Sol LeWitt’s Wall Structure Blue (1962), consists of chroma-key blue oil-and-pigment upon wood with a smaller red square at the dead centre, reminiscent of a target, or more suggestively, a button of a jackpot machine – hit nudge to gamble. In the light of AL and AL’s expansive, generative multiverse, it is a work that prefigures the tumbling digital display of Doc Brown and Marty McFly’s DeLorean time machine in the Back to the Future movie series. The dashboard in question has not one but three digital clocks: Destination Time, Present Time and Last Time Departed, a thrilling departure from linear-time, travelling in all directions at once whilst seated.
AL and AL’s The Creator is a forty-minute, Prix du Jury winning, sci-fi-fairytale response to the final hours in the life of Alan Turing. A haunting monochrome requiem in which the father of artificial intelligence is visited by thinking machines from the future, Turing’s self-immolation giving rise to a new species who perceive his death as Year Zero, Christ resurrected, only to die in perpetuity.
This and many works within the exhibition are imbued with a sense of secular spirituality, the artists believing that physicists and mathematicians such as Green and Turing are high priests of the information age, their formulas and theories, like scriptures written in Latin or Hebrew, requiring faith and trust in those able to play the strings of an algebraic operetta on our behalf.
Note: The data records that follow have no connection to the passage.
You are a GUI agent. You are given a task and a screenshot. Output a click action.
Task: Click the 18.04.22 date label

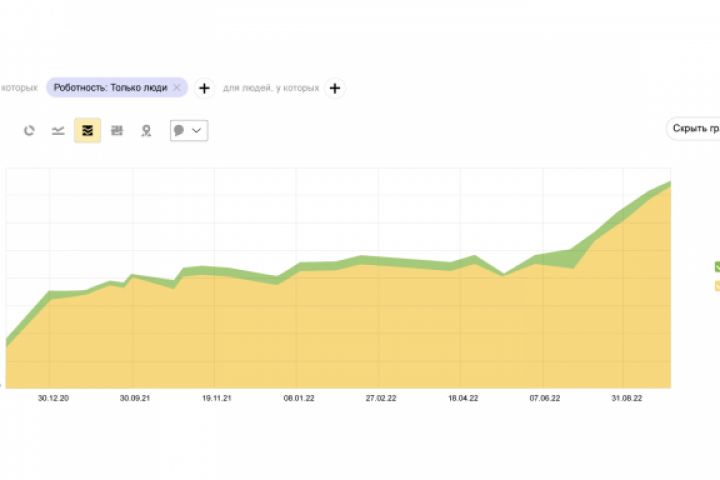[x=461, y=398]
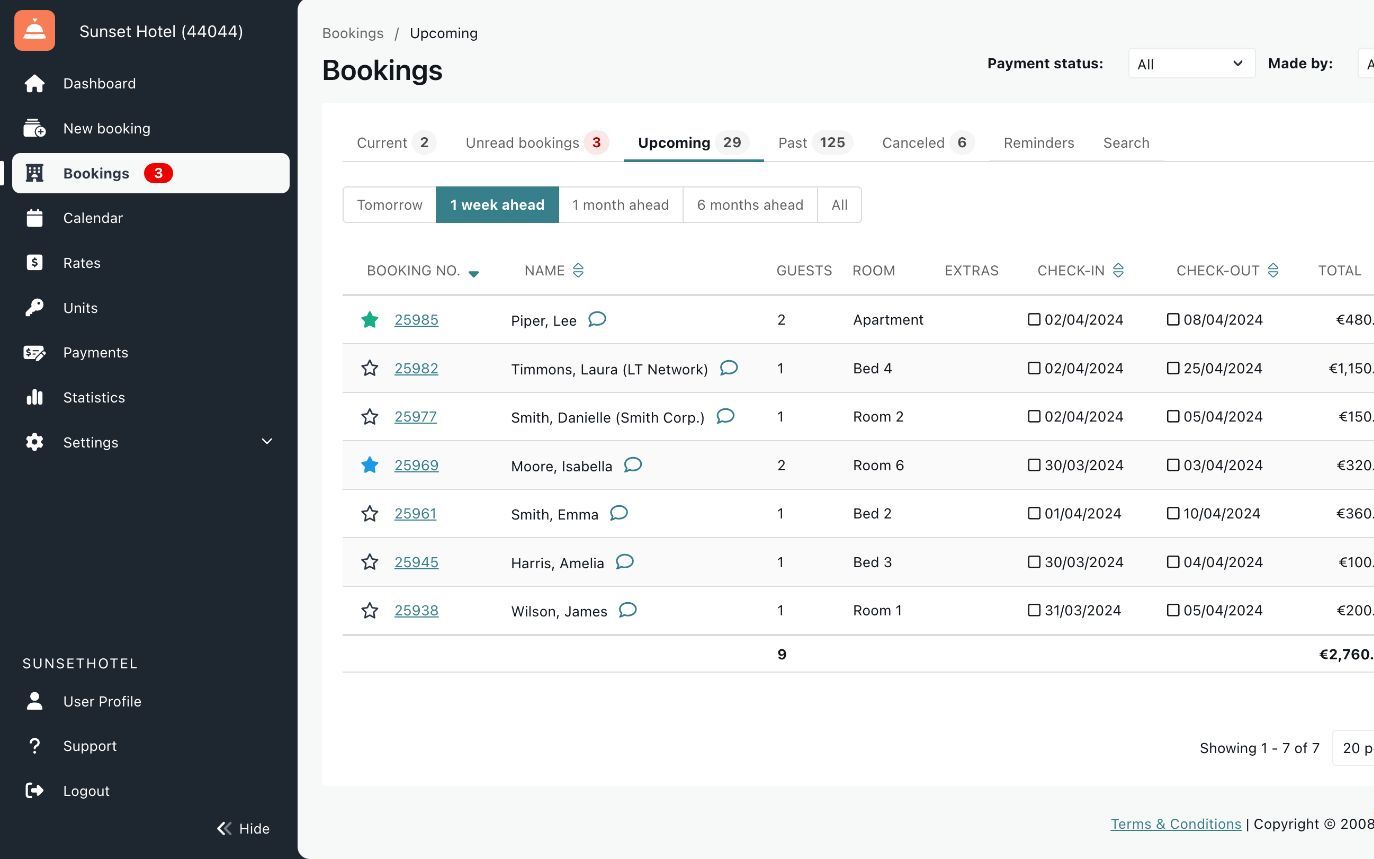Open booking number 25961 link

pyautogui.click(x=415, y=514)
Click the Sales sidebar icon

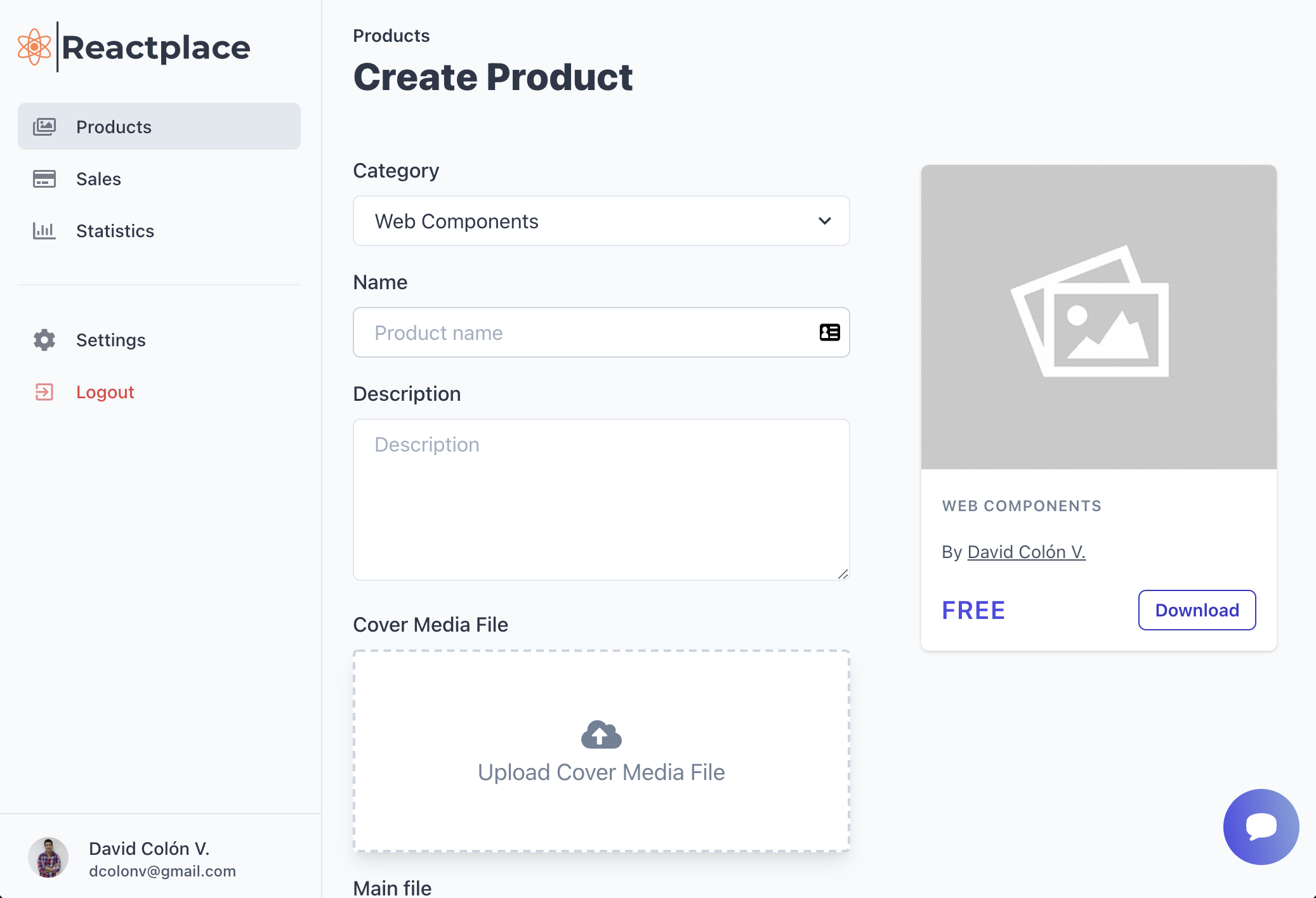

“When you have fully understood the code, you will understand everything,” explains an imprisoned clone to her scientist captor (a dozen-plus roles played with impressive nuance by actress Sophie Linfield), from within her barred cell in AL and AL’s newest opus, The Demiurge. “The problem with you, William, is that you’re looking for a completely predictable cause-and-effect universe. It doesn’t exist!” It is a stark warning in leaning solely upon verifiable evidence.
Meteorites are fallen star-shards devoid of angelic hue if simply broken down into constituent chemical grains. AL and AL board their orbital sailboat and combine scholarly discipline with a splash of mad artistry. To quote The Little Prince by Antoine de Saint-Exupéry, “All men have stars, but they are not the same things for different people. For some, who are travellers, the stars are guides. For others they are no more than little lights in the sky.”
A publication of the same name as the exhibition features essays on the Multiverse by Professor Brian Greene, legendary graphic novelist Grant Morrison and world renowned author and mythographer Marina Warner. From HOME Publications and Hayward Publishing.